Example architecture for a Chatbot using retrieval-augmented generation. via Joseph Haaga
LangChain was by-far the popular tool of choice for RAG, so I figured it was the perfect time to learn it. I spent some time reading LangChain’s rather comprehensive documentation to get a better understanding of how to best utilize it: after a week of research, I got nowhere. Running the LangChain demo examples did work, but any attempts at tweaking them to fit the recipe chatbot constraints broke them. After solving the bugs, the overall quality of the chat conversations was bad and uninteresting, and after intense debugging I found no solution. Eventually I had an existential crisis: am I a worthless machine learning engineer for not being able to figure LangChain out when very many other ML engineers can? We went back to a lower-level ReAct flow, which immediately outperformed my LangChain implementation in conversation quality and accuracy.
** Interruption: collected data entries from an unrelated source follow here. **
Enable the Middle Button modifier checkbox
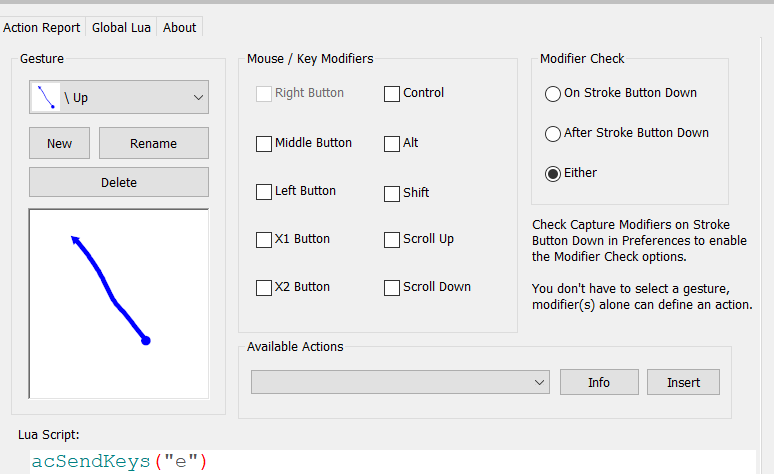(x=264, y=143)
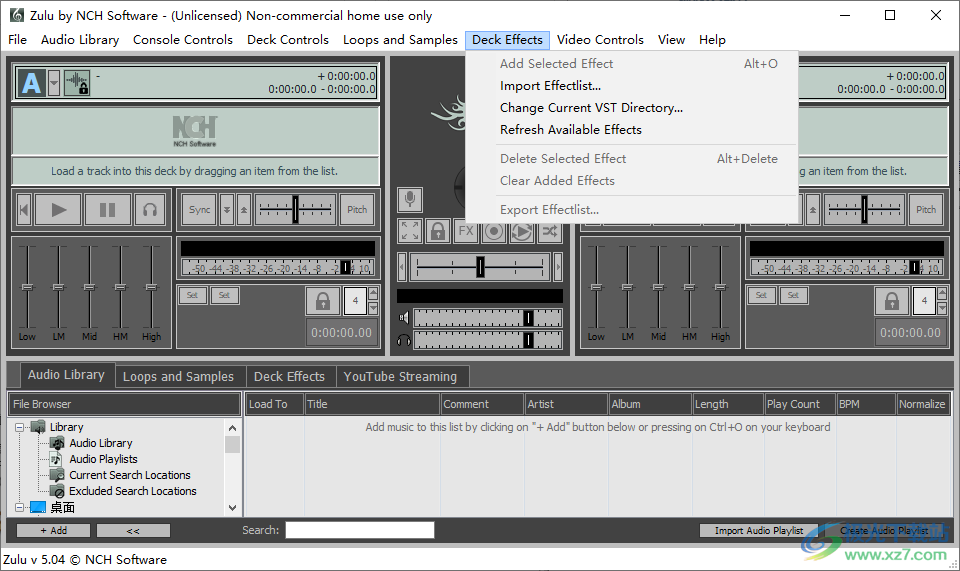
Task: Switch to the YouTube Streaming tab
Action: click(400, 377)
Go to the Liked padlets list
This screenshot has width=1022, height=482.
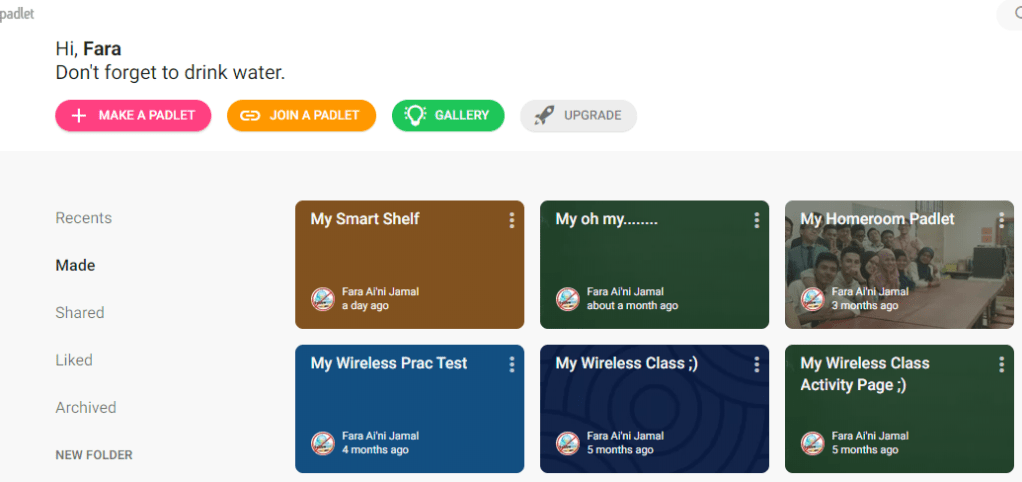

In all, I wasted a month learning and testing LangChain, with the big takeway that popular AI apps may not necessarily be worth the hype. My existential crisis was resolved after coming across a Hacker News thread about someone reimplementing LangChain in 100 lines of code, with most of the comments venting all their grievances with LangChain:
The problem with LangChain is that it makes simple things relatively complex, and with that unnecessary complexity creates a tribalism which hurts the up-and-coming AI ecosystem as a whole. If you’re a newbie who wants to just learn how to interface with ChatGPT, definitely don’t start with LangChain.
“Hello World” in LangChain (or More Accurately, “Hell World”)
The Quickstart for LangChain begins with a mini-tutorial on how to simply interact with LLMs/ChatGPT from Python. For example, to create a bot that can translate from English to French:
from langchain.chat_models import ChatOpenAI
from langchain.schema import (
AIMessage,
HumanMessage,
SystemMessage
)
chat = ChatOpenAI(temperature=0)
chat.predict_messages([HumanMessage(content="Translate this sentence from English to French. I love programming.")])
# AIMessage(content="J'adore la programmation.", additional_kwargs={}, example=False)
The equivalent code using OpenAI’s official Python library for ChatGPT:
import openai
messages = [{"role": "user", "content": "Translate this sentence from English to French. I love programming."}]
response = openai.ChatCompletion.create(model="gpt-3.5-turbo", messages=messages, temperature=0)
response["choices"][0]["message"]["content"]
# "J'adore la programmation."
LangChain uses about the same amount of code as just using the official openai library, expect LangChain incorporates more object classes for not much obvious code benefit.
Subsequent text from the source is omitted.